* WHAT IS REQUIRED:
Across the whole listing, state how many lines include "below". Add nothing to that number.

* DATA SHOWN:
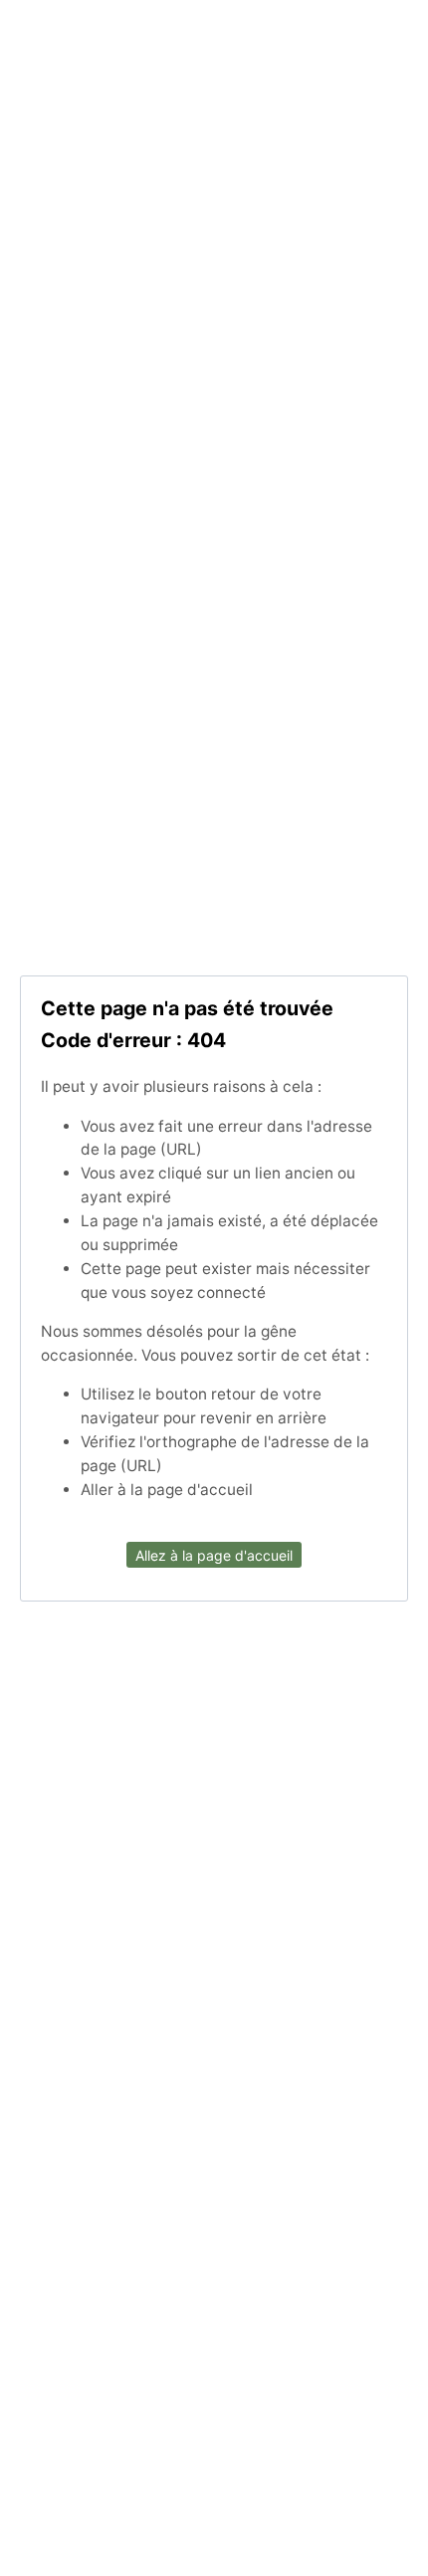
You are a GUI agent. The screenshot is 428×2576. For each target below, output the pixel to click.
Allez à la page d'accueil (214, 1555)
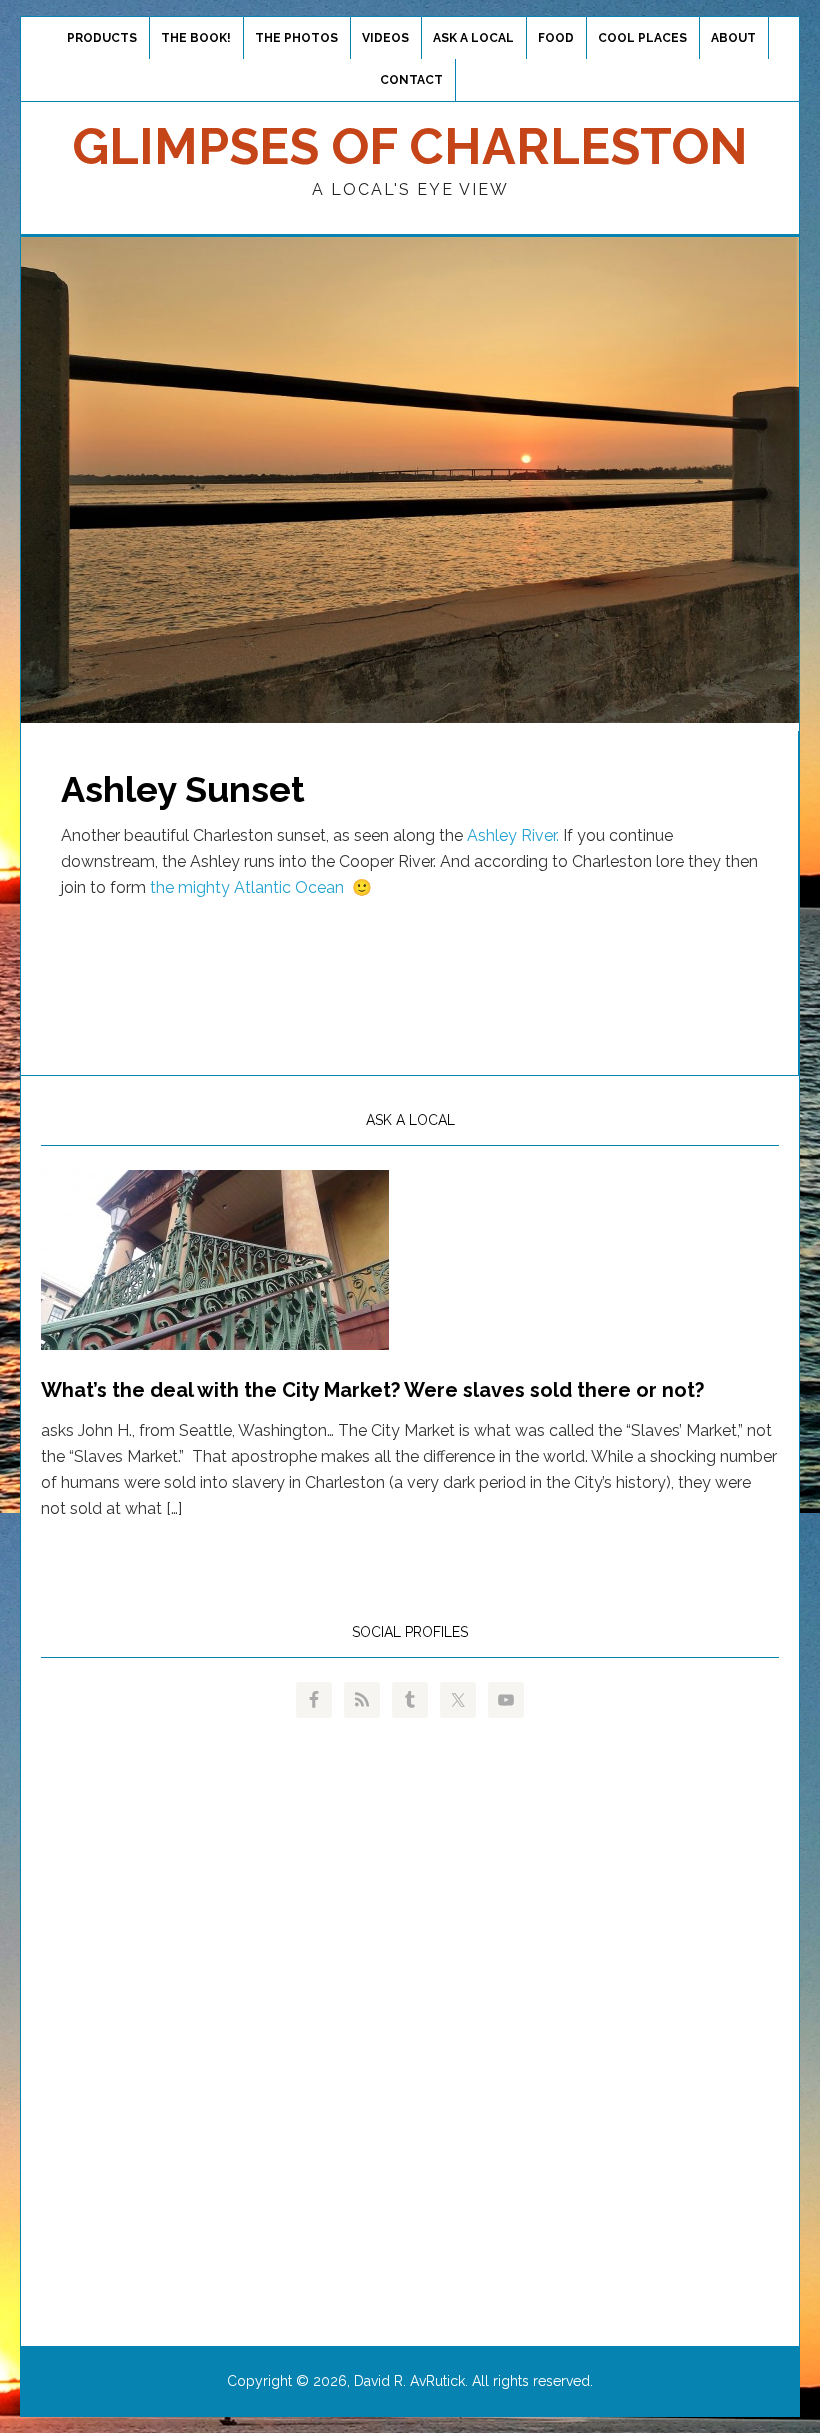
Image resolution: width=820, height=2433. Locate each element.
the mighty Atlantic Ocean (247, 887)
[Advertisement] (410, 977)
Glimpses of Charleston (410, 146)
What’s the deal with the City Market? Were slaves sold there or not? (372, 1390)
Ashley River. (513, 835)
...
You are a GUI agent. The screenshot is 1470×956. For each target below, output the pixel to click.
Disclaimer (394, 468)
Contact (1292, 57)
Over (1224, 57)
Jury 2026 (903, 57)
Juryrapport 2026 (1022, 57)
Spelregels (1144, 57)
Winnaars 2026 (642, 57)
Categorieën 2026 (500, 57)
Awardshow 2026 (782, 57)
* * *
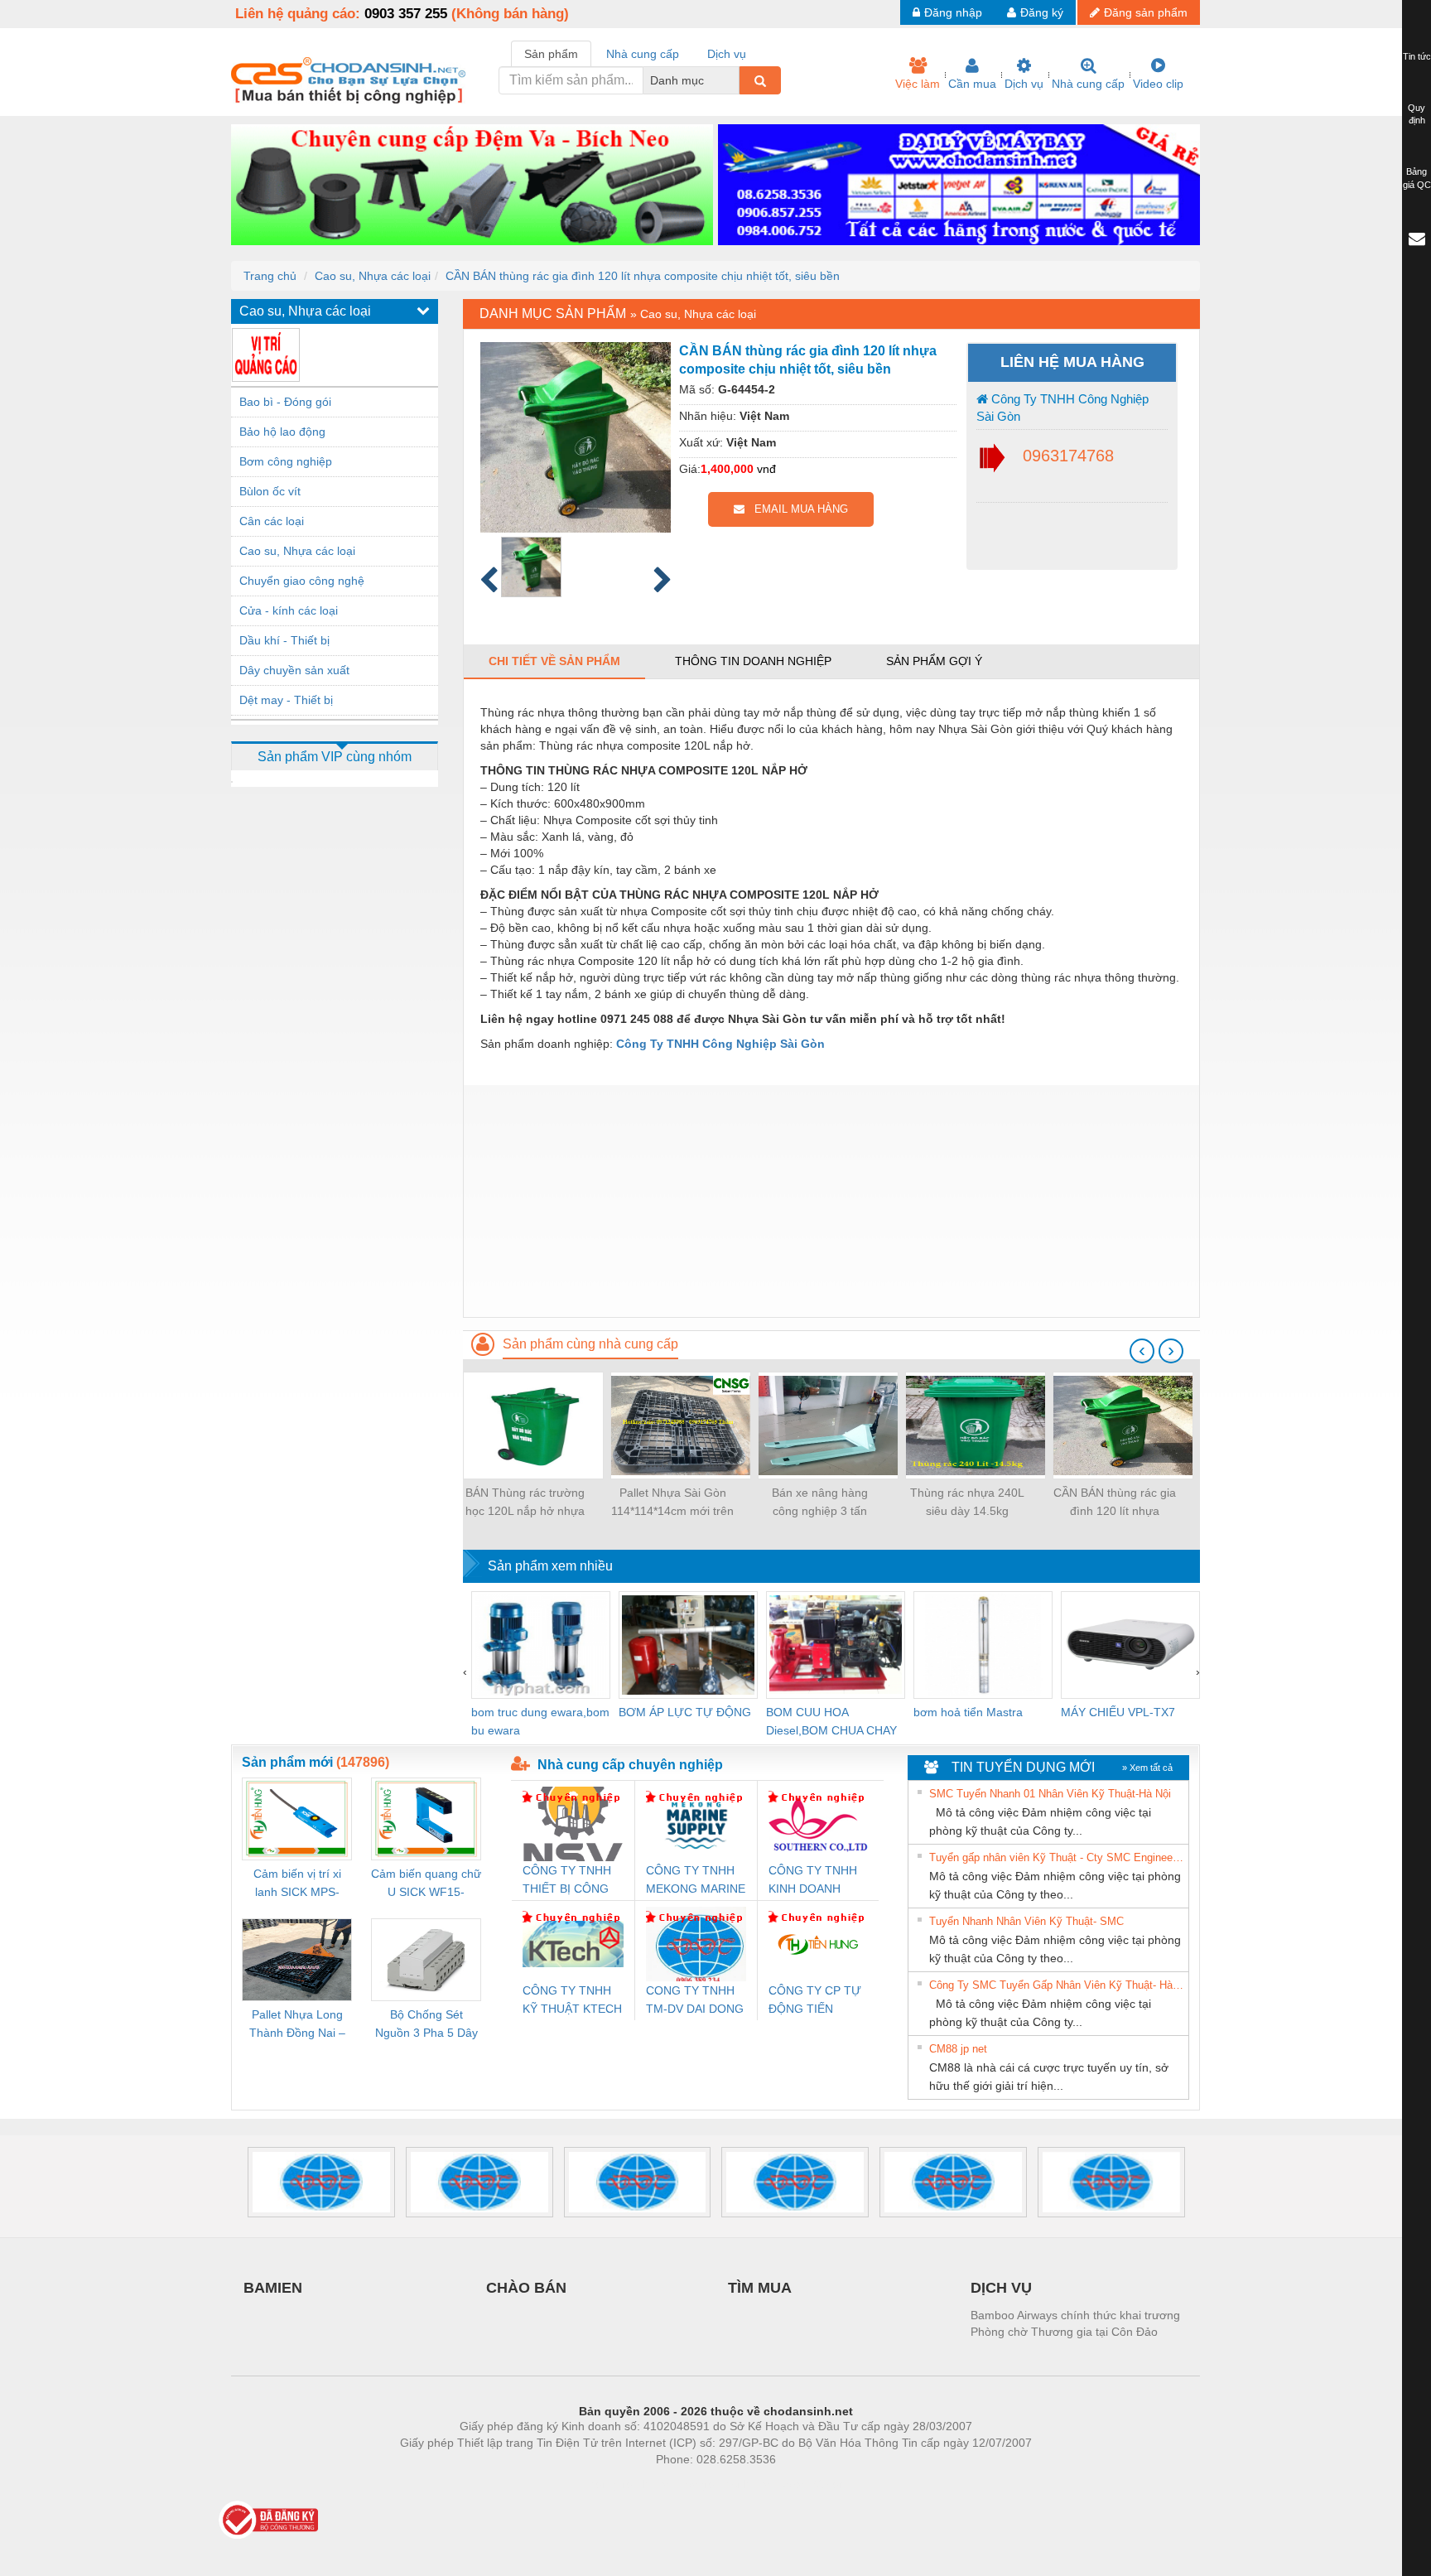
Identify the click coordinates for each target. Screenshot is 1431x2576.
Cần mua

* WRITTEN ANSWER:
2